Le plan particulier d’intervention, conçu et rédigé par les pouvoirs publics, constitue un volet du dispositif ORSEC départemental. Il est en interface avec les plans d’urgence établis par les industriels à l’origine des risques concernés.

Installations concernées[modifier | modifier le code]

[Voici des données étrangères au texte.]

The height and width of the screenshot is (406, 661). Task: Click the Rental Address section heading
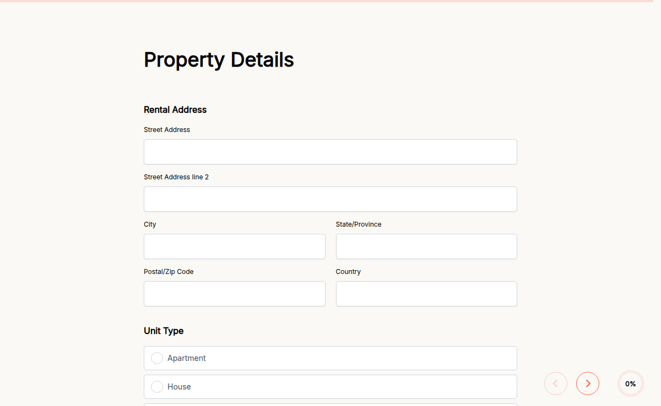tap(175, 109)
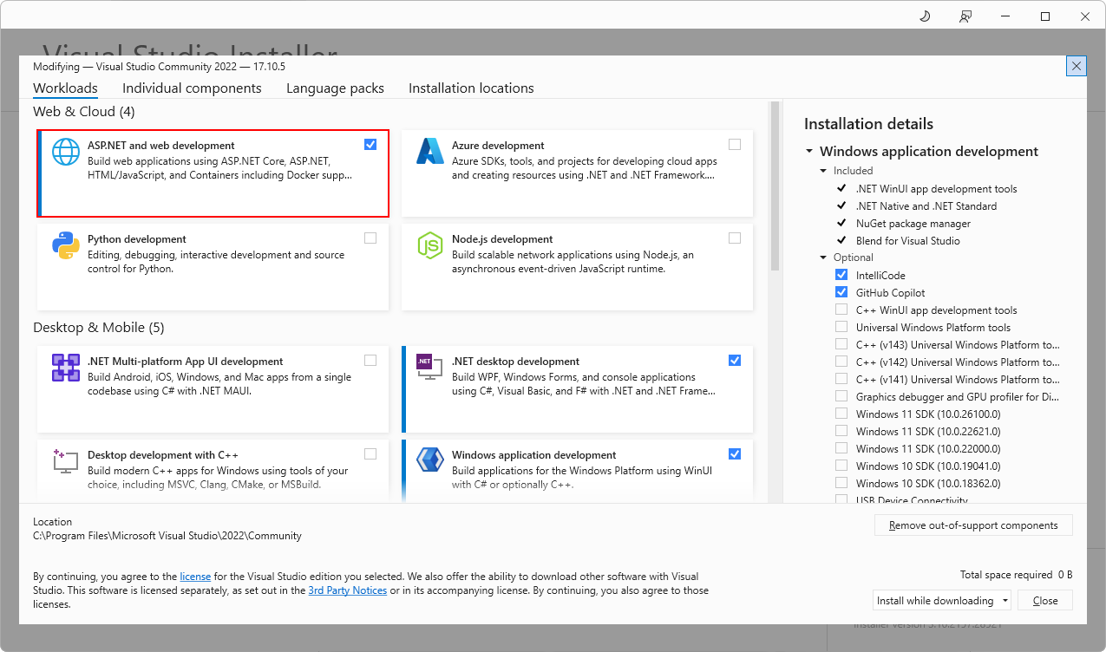Viewport: 1106px width, 652px height.
Task: Click the Desktop development with C++ icon
Action: pos(66,460)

Les installations pour lesquelles un plan particulier d’intervention doit être défini sont[1] :

  • les sites comportant au moins une installation nucléaire de base, qu’elle soit ou non secrète. Voir par exemple la liste des réacteurs nucléaires en France, l’usine de retraitement de la Hague, etc ;
  • les sites susceptibles de créer, par danger d’explosion ou d’émanation de produits nocifs, des risques très importants pour la santé ou la sécurité des populations voisines et pour l’environnement ; voir par exemple la liste des raffineries françaises ;
  • les stockages souterrains de gaz naturel, d’hydrocarbures liquides, liquéfiés ou gazeux, ou de produits chimiques à destination industrielle ; voir par exemple les stocks de pétrole et de gaz en France ;
  • les aménagements hydrauliques qui comportent à la fois un réservoir d’une capacité égale ou supérieure à quinze millions de mètres cubes et un barrage ou une digue d’une hauteur d’au moins vingt mètres au-dessus du point le plus bas du sol naturel, ainsi, sur dérogation du Préfet, que les ouvrages de dimensions inférieures mais présentant un risque spécifique ; voir la catégorie des barrages en France ;
  • les ouvrages d’infrastructure liée au transport des matières dangereuses ;
  • les établissements utilisant des micro-organismes hautement pathogènes dans le cadre d’une activité de recherche médicale ou pharmaceutique ;
  • les installations de gestion des déchets de l'industrie extractive de « catégorie A »[2] (c'est à dire posant des risques particuliers pour la santé et l'environnement à court ou à long terme en cas de "défaillance due à une perte d’intégrité structurelle ou à la mauvaise exploitation d’une installation de gestion de déchets" pouvant entraîner : a) un risque non négligeable de perte de vies humaines ; b) un grave danger pour la santé humaine ; c) un grave danger pour l’environnement ou pouvant présenter un risque majeur (tel que définies à l’annexe III de la directive 2006/21/ CE[3] et répondant aux critères précisés par la décision de la Commission du 20 avril 2009[4]).